Beberapa bulan kemudian, tepat saat uang bonus Natalku keluar, Adam kembali. Sebenarnya aku tahu pasti dia kembali hanya demi uang, tapi bodohnya aku tetap menerimanya.

Dalam hatiku, aku berjanji bahwa hanya untuk kali ini saja aku mengizinkan Adam kembali. Jika Adam meninggalkan aku lagi, jangan harap aku akan membukakan pintu rumahku untuknya.

Untuk sementara waktu, kembalinya Adam membuat semuanya tampak membaik.

Kami pindah ke kota baru dan memulai pekerjaan baru kami. Aku disibukkan dengan usahaku di bidang pembersihan dan Adam, yah, Adam akhirnya punya pekerjaan baru. Dia bahkan mau membantu anak pertamaku untuk diterima di tempatnya bekerja.

Adam mulai melakukan hal-hal baik dan menurutku itu adalah sesuatu yang sangat jarang terjadi.

Tapi, ternyata sesuatu yang jarang terjadi itu ternyata bukan pertanda baik. Adam mulai jarang pulang ke rumah dan punya banyak hutang dimana-mana.

Karena aku curiga kalau Adam selingkuh, aku memberinya dua pilihan yaitu memperbaiki keadaan atau meninggalkan rumah. Dan Adam memilih pilihan yang mungkin menurutnya adalah pilihan yang lebih mudah yaitu meninggalkan rumah. Kami bertengkar hebat hari itu, aku tidak menyangka dengan pilihannya. Sebelum pergi, Adam menendang pintu rumah saking marahnya.

Setelah kejadian itu, aku baru sadar kalau Adam bukanlah pria yang baik.

Dua kali pergi dari hidupku, Adam juga meninggalkan banyak hutang. Hal ini membuat kesehatanku terganggu. Aku sakit-sakitan dan dilanda stress. Aku harus menanggung semua hutang Adam.

Tapi beruntungnya aku, aku punya anak yang mau membantuku, jika saja dia tidak ada, mungkin aku sudah menjadi gelandangan karena semua tabunganku ludes hanya untuk melunasi hutang-hutang Adam.

Kepergian adam tidak hanya mengacaukan pikiran dan hatiku, tapi juga mengacaukan usahaku. Tapi aku tetap berusaha untuk tegar, aku masih punya anak-anak yang bisa aku jadikan motivasi.

Setelah lama tidak berkomunikasi, aku hanya pernah bertemu Adam satu kali, dan pertemuan kami terjadi di tempat parkir salah satu supermarket di kotaku.

Kami hanya berbicara singkat dan aku meminta pada Adam untuk bercerai. Dan dia hanya menjawab “nanti aku hubungi lagi”. Tapi, dia sama sekali tidak memberi kabar apa-apa padaku.

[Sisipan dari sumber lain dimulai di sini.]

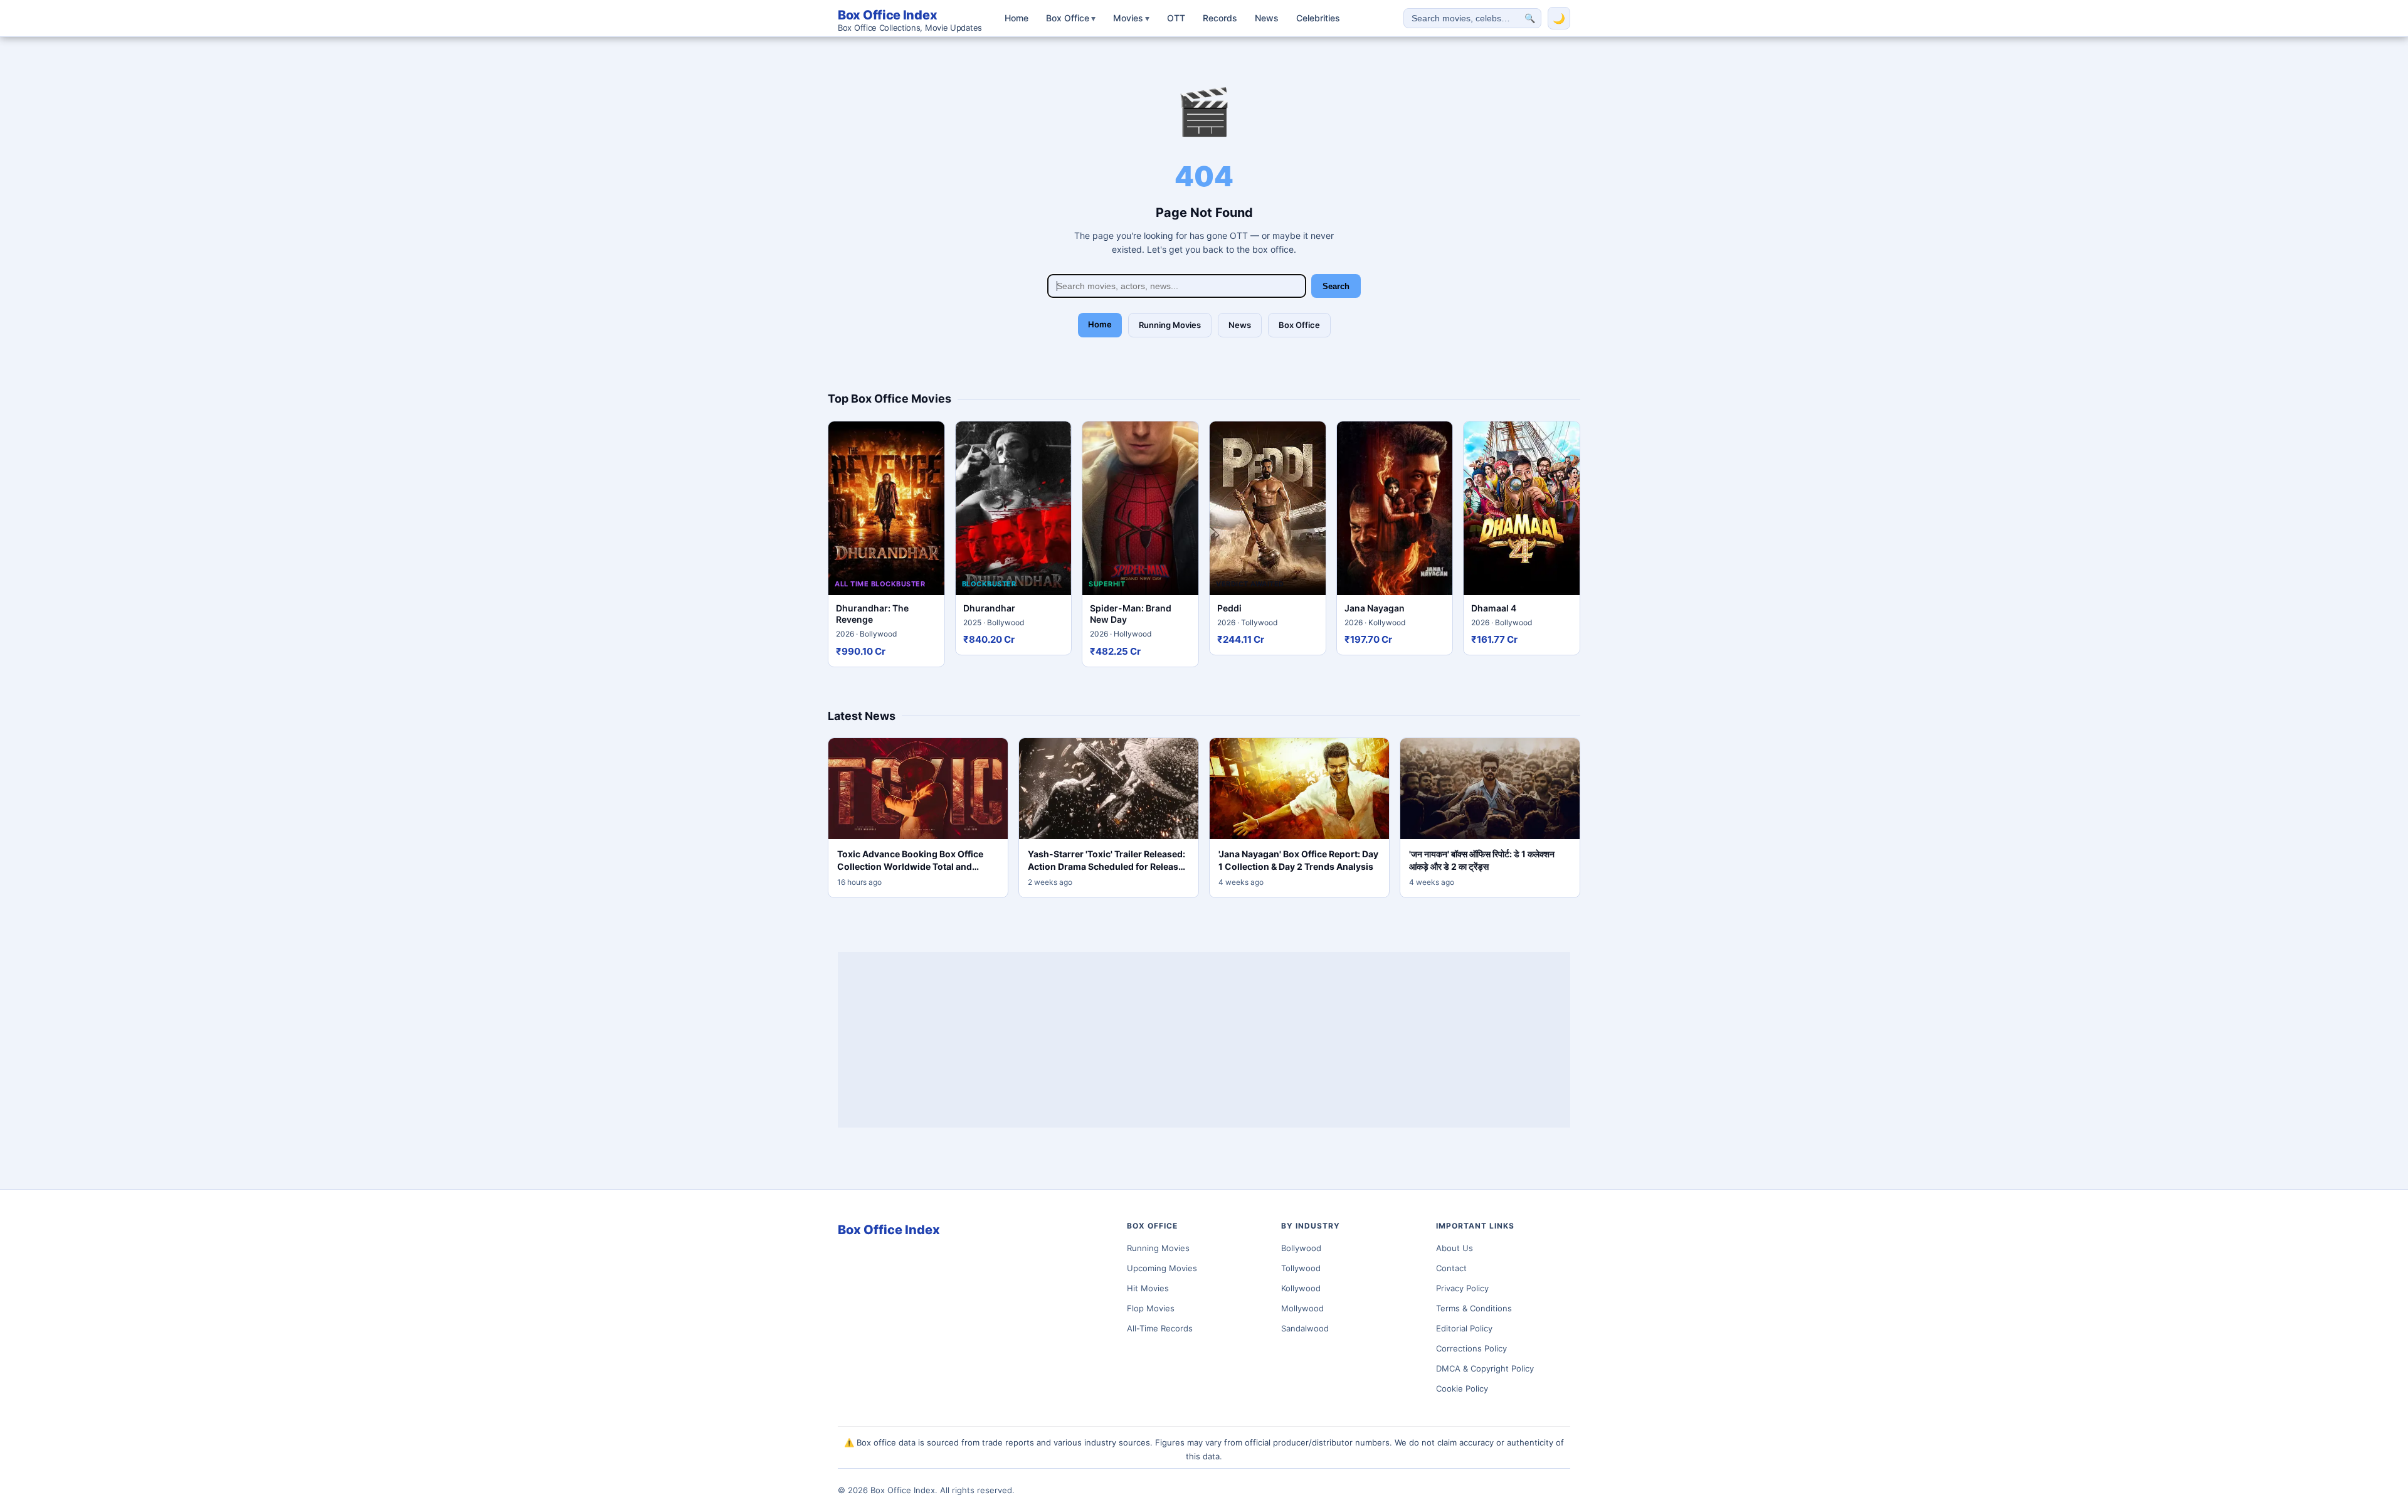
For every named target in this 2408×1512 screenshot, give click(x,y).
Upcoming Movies (1162, 1268)
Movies (1131, 18)
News (1267, 18)
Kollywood (1301, 1288)
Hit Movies (1148, 1288)
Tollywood (1301, 1268)
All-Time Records (1160, 1328)
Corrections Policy (1471, 1348)
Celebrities (1318, 18)
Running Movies (1170, 325)
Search (1336, 286)
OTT (1176, 18)
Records (1220, 18)
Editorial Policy (1464, 1328)
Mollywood (1302, 1308)
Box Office (1071, 18)
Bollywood (1301, 1248)
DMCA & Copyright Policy (1485, 1368)
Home (1016, 18)
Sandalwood (1305, 1328)
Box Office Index (910, 20)
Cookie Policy (1462, 1388)
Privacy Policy (1462, 1288)
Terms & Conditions (1474, 1308)
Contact (1451, 1268)
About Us (1454, 1248)
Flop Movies (1151, 1308)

Seiring berjalannya waktu, 7 tahun sudah berlalu sejak Adam meninggalkan rumah. Aku sendiri sudah kembali ke tempat asalku untuk mengurus ayahku yang sakit.

Waktu itu, sempat terlintas di pikiranku untuk mencari tahu keberadaan Adam melalu media sosial. Aku butuh kepastian soal statusku.

Butuh waktu lama untuk menemukannya, sampai akhirnya yang kutemukan adalah akun milik ibu Adam.

Singkat cerita, aku menghubungi ibu Adam dan dia bercerita bahwa anaknya sudah menikah lagi.

Hah? Bagaimana mungkin?

Aku benar-benar seperti disambar petir saat mendengar kabar itu. Aku bingung, sakit hati dan masih belum percaya dengan apa yang aku dengar.

Yang kupikirkan adalah bagaimana mungkin dia bisa menikah lagi? Apa dia pikir aku sudah mati? bagaimana bisa dia melupakan statusku yang masih menjadi istrinya?

Demi menjawab semua pertanyaan dalam otakku, aku meminta bantuan pada pihak kepolisian untuk menyelidiki masalah ini.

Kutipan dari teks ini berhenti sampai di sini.